* _Exercise description_: Rewrite the lines of the listing starting at the line containing "Image resolution: width=900" and ending at the line containing "coordinates (400, 136).", substituting "close-button" for "minimize-button" and leaving everything else as it is.

* _Exercise materials_:

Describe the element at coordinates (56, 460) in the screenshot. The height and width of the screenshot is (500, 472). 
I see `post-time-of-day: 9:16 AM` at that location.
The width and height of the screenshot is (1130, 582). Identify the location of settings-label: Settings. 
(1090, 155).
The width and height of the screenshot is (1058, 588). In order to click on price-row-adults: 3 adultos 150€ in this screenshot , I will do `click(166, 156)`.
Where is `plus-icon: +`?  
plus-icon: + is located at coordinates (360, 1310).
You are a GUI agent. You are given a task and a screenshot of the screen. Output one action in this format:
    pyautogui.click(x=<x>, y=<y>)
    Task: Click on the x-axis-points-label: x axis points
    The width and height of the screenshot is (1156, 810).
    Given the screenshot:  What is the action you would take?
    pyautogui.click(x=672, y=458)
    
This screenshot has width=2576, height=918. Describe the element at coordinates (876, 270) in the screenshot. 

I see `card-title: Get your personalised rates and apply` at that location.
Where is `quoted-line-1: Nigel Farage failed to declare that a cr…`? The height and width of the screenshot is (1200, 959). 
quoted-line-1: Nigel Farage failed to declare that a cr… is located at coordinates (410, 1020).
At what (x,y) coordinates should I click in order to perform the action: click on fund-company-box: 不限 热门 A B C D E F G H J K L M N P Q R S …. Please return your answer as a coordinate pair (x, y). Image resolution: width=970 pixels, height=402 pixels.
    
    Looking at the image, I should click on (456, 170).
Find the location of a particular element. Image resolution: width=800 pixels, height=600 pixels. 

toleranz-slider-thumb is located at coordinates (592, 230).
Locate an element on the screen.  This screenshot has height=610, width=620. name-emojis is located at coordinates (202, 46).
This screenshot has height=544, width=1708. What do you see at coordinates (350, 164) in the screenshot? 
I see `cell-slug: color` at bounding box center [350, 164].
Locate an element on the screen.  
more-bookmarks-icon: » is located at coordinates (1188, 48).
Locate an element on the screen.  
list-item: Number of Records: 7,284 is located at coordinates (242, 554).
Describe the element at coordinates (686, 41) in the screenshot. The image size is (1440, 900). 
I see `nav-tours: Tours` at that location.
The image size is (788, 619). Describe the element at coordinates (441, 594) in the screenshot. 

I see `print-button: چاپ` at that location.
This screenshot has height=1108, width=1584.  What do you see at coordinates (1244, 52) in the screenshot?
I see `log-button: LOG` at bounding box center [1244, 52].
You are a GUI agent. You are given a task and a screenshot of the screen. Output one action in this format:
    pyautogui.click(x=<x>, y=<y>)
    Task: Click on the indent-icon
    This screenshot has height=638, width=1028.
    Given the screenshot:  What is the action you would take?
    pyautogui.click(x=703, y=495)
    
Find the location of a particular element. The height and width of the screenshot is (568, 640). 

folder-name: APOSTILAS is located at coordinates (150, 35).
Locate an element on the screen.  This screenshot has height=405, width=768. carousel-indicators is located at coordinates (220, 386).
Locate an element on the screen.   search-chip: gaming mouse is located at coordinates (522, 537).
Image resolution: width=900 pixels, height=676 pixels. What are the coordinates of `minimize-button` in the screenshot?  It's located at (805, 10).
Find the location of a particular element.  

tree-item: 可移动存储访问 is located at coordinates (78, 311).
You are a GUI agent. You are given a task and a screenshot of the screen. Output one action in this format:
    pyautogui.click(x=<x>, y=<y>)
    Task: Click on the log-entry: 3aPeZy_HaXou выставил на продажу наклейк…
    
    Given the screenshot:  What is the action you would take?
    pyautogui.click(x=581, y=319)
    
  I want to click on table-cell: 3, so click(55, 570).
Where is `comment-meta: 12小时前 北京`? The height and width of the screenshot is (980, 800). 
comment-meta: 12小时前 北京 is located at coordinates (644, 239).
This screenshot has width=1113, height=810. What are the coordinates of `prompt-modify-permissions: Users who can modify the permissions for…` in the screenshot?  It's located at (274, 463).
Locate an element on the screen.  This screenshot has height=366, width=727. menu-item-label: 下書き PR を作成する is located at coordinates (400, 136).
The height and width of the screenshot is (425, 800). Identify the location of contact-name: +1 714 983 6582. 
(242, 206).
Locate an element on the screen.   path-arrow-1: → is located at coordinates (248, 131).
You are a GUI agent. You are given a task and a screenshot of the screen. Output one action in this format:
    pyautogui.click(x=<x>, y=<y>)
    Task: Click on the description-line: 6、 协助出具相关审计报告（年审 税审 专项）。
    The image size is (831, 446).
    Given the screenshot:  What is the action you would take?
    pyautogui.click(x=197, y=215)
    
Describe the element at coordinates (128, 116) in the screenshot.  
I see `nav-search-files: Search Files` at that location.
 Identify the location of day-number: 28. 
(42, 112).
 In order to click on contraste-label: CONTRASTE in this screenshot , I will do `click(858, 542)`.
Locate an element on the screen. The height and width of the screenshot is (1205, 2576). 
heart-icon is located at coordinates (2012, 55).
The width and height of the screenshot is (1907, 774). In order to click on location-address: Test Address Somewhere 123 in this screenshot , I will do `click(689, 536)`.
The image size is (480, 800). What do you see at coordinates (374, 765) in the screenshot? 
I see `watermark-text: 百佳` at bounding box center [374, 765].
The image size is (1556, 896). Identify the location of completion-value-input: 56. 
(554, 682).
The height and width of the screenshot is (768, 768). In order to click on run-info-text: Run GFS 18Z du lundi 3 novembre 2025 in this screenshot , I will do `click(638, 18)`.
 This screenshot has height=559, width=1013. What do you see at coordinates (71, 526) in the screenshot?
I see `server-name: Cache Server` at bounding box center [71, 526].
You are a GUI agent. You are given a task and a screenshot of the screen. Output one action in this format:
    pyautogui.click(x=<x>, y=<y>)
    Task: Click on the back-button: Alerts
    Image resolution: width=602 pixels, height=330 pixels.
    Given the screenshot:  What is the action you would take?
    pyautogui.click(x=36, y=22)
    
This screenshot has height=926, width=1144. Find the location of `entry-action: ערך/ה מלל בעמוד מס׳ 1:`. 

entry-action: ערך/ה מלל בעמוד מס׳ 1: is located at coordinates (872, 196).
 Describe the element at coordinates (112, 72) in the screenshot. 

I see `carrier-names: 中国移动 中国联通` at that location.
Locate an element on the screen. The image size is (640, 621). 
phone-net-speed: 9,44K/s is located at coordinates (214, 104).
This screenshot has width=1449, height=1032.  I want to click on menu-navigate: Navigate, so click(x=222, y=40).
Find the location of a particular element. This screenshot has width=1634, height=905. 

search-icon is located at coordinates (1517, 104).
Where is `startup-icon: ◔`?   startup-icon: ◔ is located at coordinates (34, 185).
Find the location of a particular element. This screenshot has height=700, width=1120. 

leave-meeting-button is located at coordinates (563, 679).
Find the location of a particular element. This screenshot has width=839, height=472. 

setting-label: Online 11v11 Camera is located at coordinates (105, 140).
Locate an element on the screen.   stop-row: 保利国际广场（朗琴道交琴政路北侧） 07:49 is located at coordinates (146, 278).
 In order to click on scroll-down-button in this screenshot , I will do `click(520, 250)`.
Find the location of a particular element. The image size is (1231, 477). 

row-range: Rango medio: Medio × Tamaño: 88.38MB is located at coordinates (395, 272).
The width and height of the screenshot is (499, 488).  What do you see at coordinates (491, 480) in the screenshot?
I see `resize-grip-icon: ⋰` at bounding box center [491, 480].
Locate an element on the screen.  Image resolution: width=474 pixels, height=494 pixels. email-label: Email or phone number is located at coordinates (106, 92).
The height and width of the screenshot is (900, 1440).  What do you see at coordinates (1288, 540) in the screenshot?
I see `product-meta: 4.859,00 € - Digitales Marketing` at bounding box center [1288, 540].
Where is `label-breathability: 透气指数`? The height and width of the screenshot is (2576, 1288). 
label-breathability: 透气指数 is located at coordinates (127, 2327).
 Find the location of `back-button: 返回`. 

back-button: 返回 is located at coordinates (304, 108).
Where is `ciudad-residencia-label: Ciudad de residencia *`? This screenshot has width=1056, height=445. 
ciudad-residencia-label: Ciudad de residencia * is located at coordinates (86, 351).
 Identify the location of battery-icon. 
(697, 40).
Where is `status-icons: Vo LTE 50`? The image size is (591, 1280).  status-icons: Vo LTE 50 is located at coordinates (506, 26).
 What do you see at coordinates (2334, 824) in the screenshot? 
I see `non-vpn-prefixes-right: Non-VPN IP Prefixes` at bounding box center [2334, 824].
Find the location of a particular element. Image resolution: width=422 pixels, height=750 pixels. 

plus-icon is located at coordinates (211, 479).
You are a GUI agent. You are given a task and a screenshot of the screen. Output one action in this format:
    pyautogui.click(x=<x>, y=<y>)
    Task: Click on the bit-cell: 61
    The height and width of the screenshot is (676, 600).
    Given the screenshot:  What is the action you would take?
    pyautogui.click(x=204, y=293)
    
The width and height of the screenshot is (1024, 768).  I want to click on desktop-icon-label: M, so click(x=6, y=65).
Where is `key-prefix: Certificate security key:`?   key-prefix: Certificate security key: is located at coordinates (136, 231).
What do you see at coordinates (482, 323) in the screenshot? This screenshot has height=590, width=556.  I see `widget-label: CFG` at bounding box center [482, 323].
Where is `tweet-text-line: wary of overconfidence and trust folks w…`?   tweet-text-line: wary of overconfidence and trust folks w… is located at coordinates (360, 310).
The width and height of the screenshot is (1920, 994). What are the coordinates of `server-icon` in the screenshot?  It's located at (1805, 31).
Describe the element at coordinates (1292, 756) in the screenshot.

* _Solved exercise_:
Image resolution: width=900 pixels, height=676 pixels. What are the coordinates of `close-button` in the screenshot?  It's located at (805, 10).
Find the location of a particular element.  

tree-item: 可移动存储访问 is located at coordinates (78, 311).
You are a GUI agent. You are given a task and a screenshot of the screen. Output one action in this format:
    pyautogui.click(x=<x>, y=<y>)
    Task: Click on the log-entry: 3aPeZy_HaXou выставил на продажу наклейк…
    
    Given the screenshot:  What is the action you would take?
    pyautogui.click(x=581, y=319)
    
  I want to click on table-cell: 3, so click(55, 570).
Where is `comment-meta: 12小时前 北京`? The height and width of the screenshot is (980, 800). 
comment-meta: 12小时前 北京 is located at coordinates (644, 239).
This screenshot has width=1113, height=810. What are the coordinates of `prompt-modify-permissions: Users who can modify the permissions for…` in the screenshot?  It's located at (274, 463).
Locate an element on the screen.  This screenshot has height=366, width=727. menu-item-label: 下書き PR を作成する is located at coordinates (400, 136).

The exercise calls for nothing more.